Je reste seule avec des confidences, avec les paroles parfois très lourdes de mes passagers handicapés ou malades.
Des enfants aussi. Des personnes âgées.
“Qu’est-ce qu’ils ont les pères à nous faire ça,” me dit une enfant qui me révèle qu’une copine a subi la même chose qu’elle.
“J’ai eu raison de le dénoncer, n’est-ce pas ?”....
“C’est lui qui a tort, pas moi.”
“Ma mère me manque.”
Cette enfant a le regard clair et déjà un raisonnement très mûr. Elle regarde une autre enfant passagère et me dit : “Elle est belle.”
Comme on dit d’une rose qu’elle est belle.
Les roses, on ne doit pas les cueillir.
Ni violer les enfants.
Pendant des mois. Il l’a violée. Ce n’était pas son père mais un beau-père.
Pendant les absences de la mère.
Elle regarde le paysage. Je la conduis. Elle se sent apaisée dans mon véhicule.
Dans la journée, plus tard, je transporte un monsieur handicapé. Il était tétraplégique. Il a progressé à force de travail. Il est maintenant paraplégique.
Il est triste. Cela fait trois ans qu’il a eu ce maudit accident.
Je l’écoute. Il me dit que la souffrance physique, il n’y a rien de pire. Et la souffrance de voir les montagnes sans pouvoir les parcourir, les goûter.

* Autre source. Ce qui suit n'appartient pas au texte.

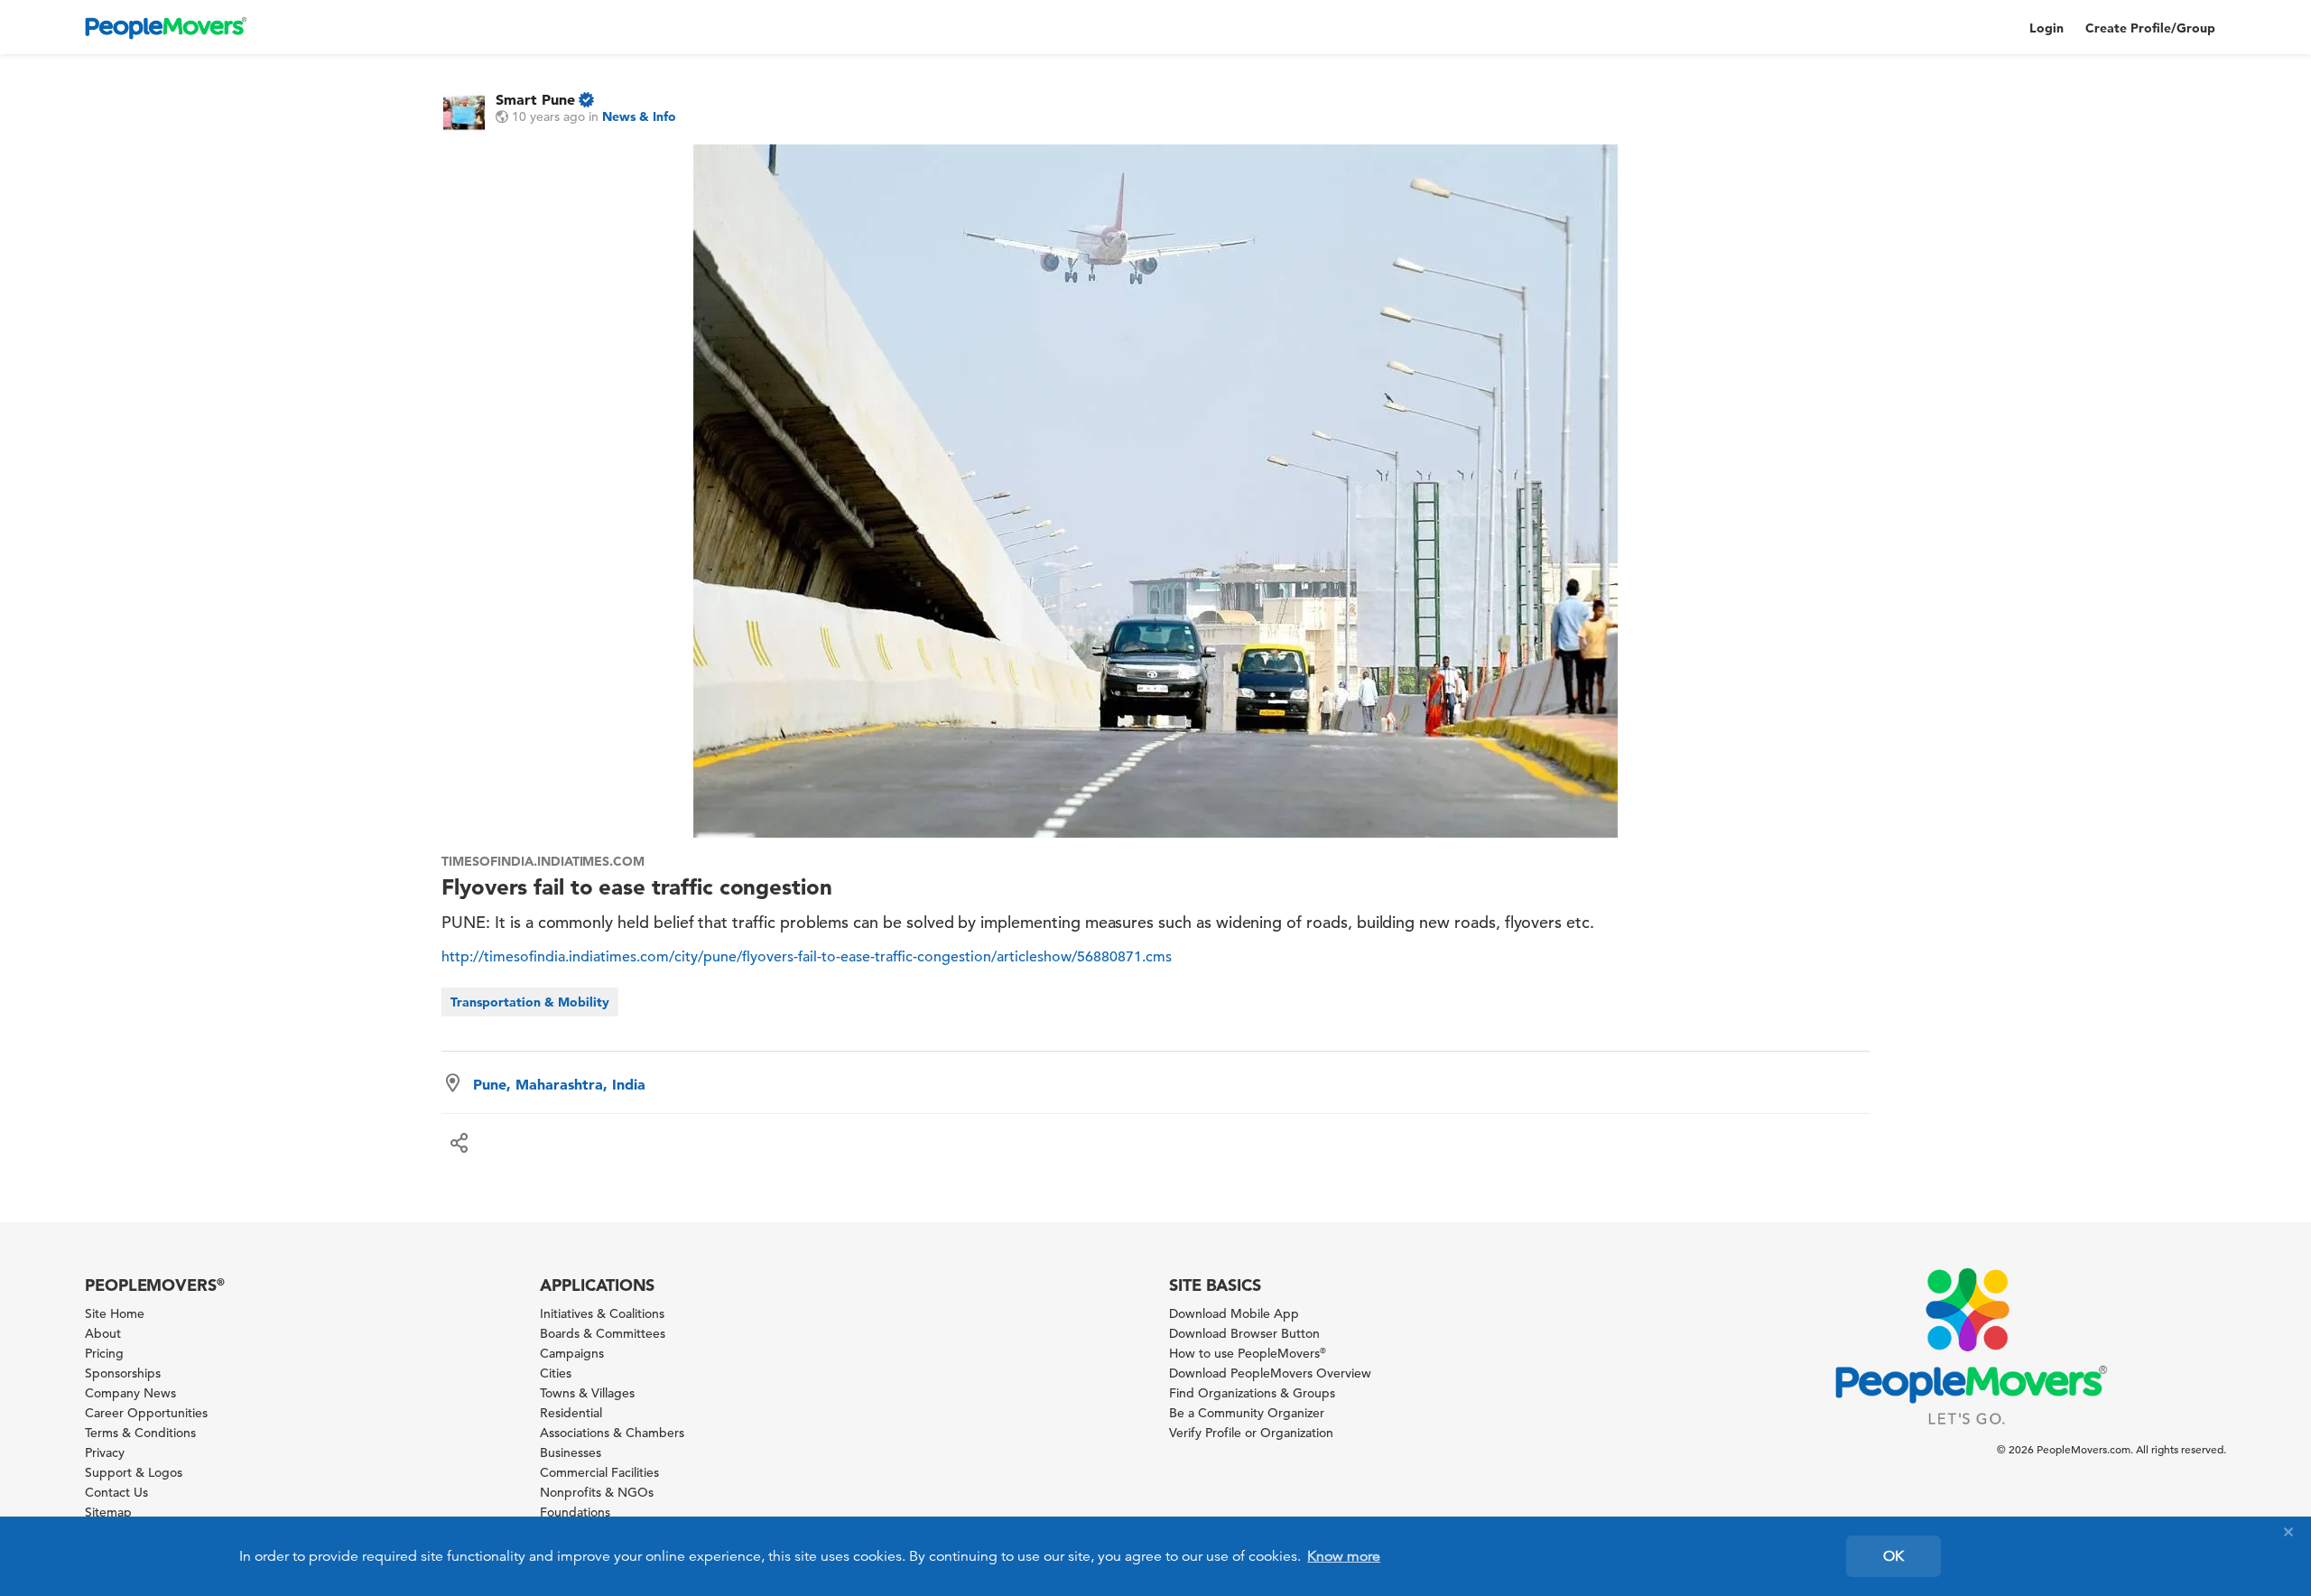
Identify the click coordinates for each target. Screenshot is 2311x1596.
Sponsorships (123, 1373)
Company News (130, 1393)
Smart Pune (535, 99)
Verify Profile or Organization (1251, 1432)
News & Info (639, 116)
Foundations (575, 1512)
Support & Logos (133, 1472)
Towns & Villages (587, 1393)
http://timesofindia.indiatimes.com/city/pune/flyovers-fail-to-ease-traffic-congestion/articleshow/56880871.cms (806, 957)
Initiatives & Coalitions (602, 1313)
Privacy (105, 1452)
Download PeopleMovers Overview (1270, 1373)
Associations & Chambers (612, 1432)
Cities (555, 1373)
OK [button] (1893, 1556)
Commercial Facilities (599, 1472)
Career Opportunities (146, 1413)
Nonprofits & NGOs (597, 1492)
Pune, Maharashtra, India (559, 1084)
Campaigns (572, 1353)
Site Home (114, 1313)
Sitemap (108, 1512)
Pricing (104, 1353)
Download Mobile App (1234, 1313)
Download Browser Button (1244, 1333)
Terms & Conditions (140, 1432)
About (103, 1333)
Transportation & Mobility (529, 1002)
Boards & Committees (602, 1333)
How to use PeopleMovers (1247, 1353)
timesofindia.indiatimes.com (543, 861)
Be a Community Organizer (1246, 1413)
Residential (571, 1413)
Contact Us (116, 1492)
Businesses (570, 1452)
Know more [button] (1343, 1556)
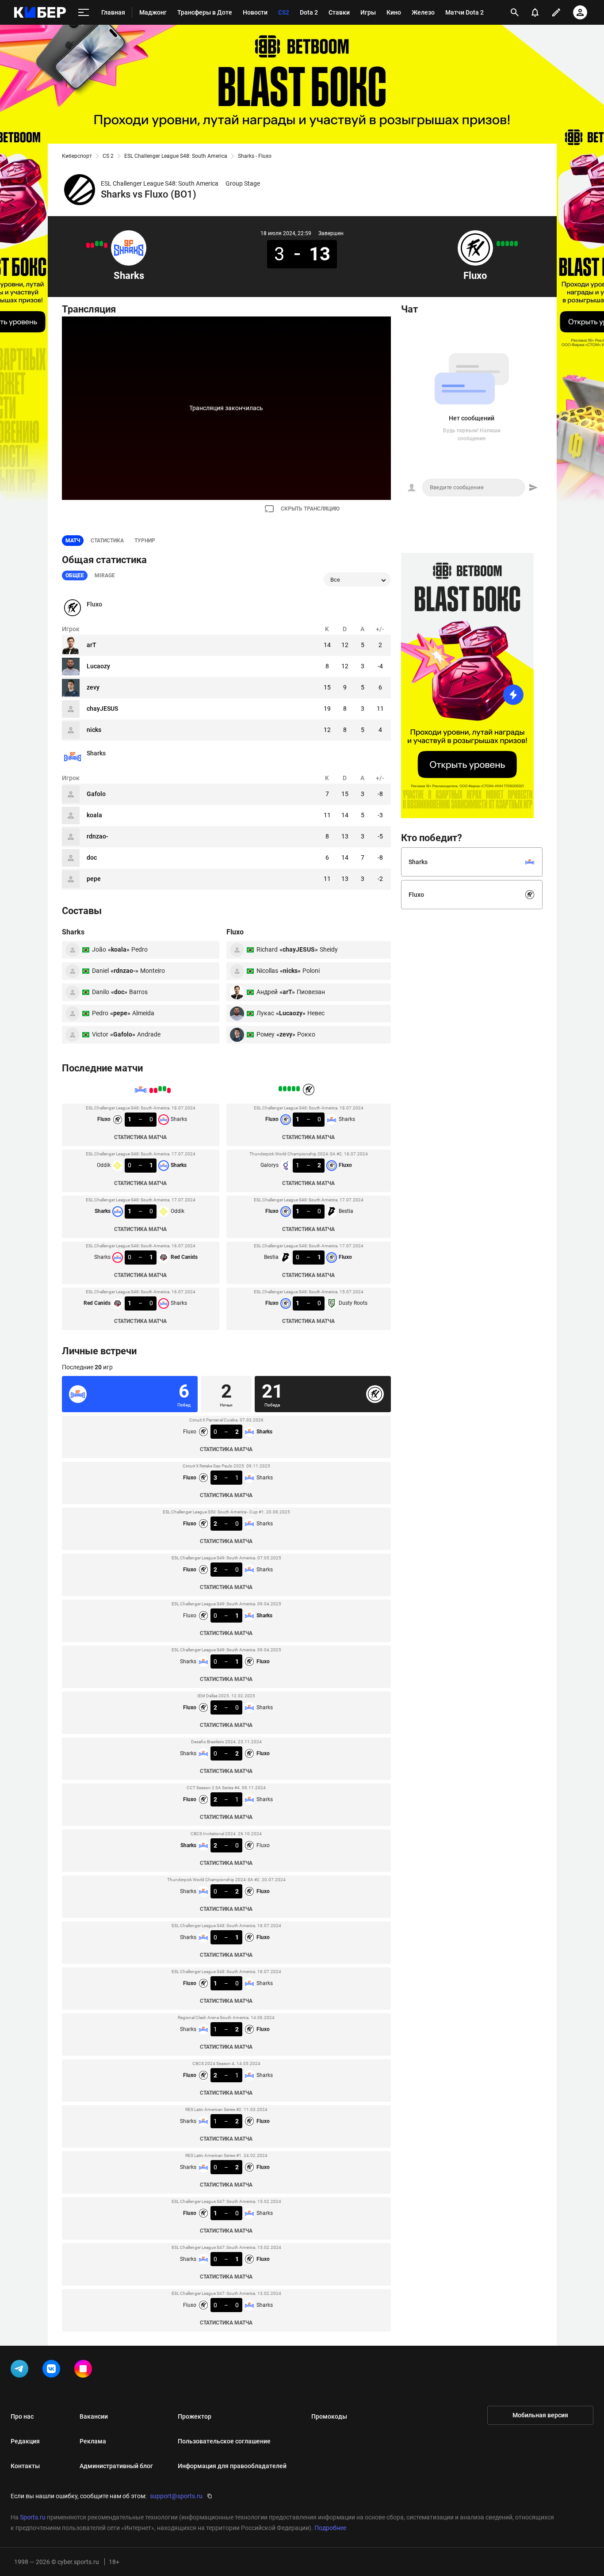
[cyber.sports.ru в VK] (53, 2370)
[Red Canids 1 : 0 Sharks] (88, 245)
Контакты (25, 2465)
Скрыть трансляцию (310, 509)
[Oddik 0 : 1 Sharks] (101, 243)
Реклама (93, 2441)
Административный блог (116, 2465)
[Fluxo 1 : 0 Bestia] (507, 243)
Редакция (25, 2441)
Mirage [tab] (105, 575)
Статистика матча (140, 1137)
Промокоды (329, 2416)
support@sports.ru (176, 2496)
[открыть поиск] (514, 12)
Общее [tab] (74, 575)
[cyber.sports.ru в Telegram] (21, 2370)
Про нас (22, 2416)
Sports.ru (33, 2517)
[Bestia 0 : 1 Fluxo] (503, 243)
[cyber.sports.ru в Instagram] (85, 2370)
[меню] (83, 12)
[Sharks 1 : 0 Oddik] (97, 243)
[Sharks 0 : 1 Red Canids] (92, 245)
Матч (72, 540)
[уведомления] (535, 12)
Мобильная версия (540, 2415)
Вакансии (94, 2416)
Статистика (107, 540)
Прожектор (194, 2416)
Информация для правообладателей (232, 2465)
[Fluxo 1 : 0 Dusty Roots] (498, 243)
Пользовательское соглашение (224, 2441)
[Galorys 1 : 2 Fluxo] (511, 243)
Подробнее (330, 2527)
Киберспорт (77, 156)
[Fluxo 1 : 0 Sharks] (105, 245)
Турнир (144, 540)
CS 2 (108, 156)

La souffrance de voir des femmes et de n’avoir que le souvenir de l’ancien temps et des rêves présents qu’on fait mais qui ont le goût amer du réveil en fauteuil.
Je l’écoute et il me dit que les personnes valides ont bien de la chance et qu’elles devraient éviter de se plaindre pour des broutilles.
Mais parfois, pensais-je, les personnes valides sont tristes à mourir et certaines sont handicapées dans le coeur, amputées de leur enfant disparu, membre perdu dans l’immensité de l’univers... amputées d’un être aimé mort. Parfois, des personnes valides ont tant de charges et de difficultés à gérer que tout cela n’est pas que des broutilles.
Cet homme souffre terriblement. Il est comme dans une prison. Son corps ne le laisse plus libre de vivre comme il voudrait. Il laisse les volets lui ôter la vue des montagnes. Il a envie de les prendre et de les replanter en plein désert, là où il ne serait pas. Il ne veut plus de son fauteuil. Il se bat pour en sortir. Il voudrait l’emmener loin et revenir sans lui. Valide et libre d’aimer à nouveau, de courir les montagnes.
Je me retrouve seule dans mon taxi. Un taxi spécialisé.
Une musique s’élève dans le réceptacle du véhicule. “La Sonate au Clair de Lune” de Beethoven.
Le piano amène à moi l’image d’une tombe. Je vois une maman pleurer là où on a découvert le corps de son fils de trois ans enterré dans un sac.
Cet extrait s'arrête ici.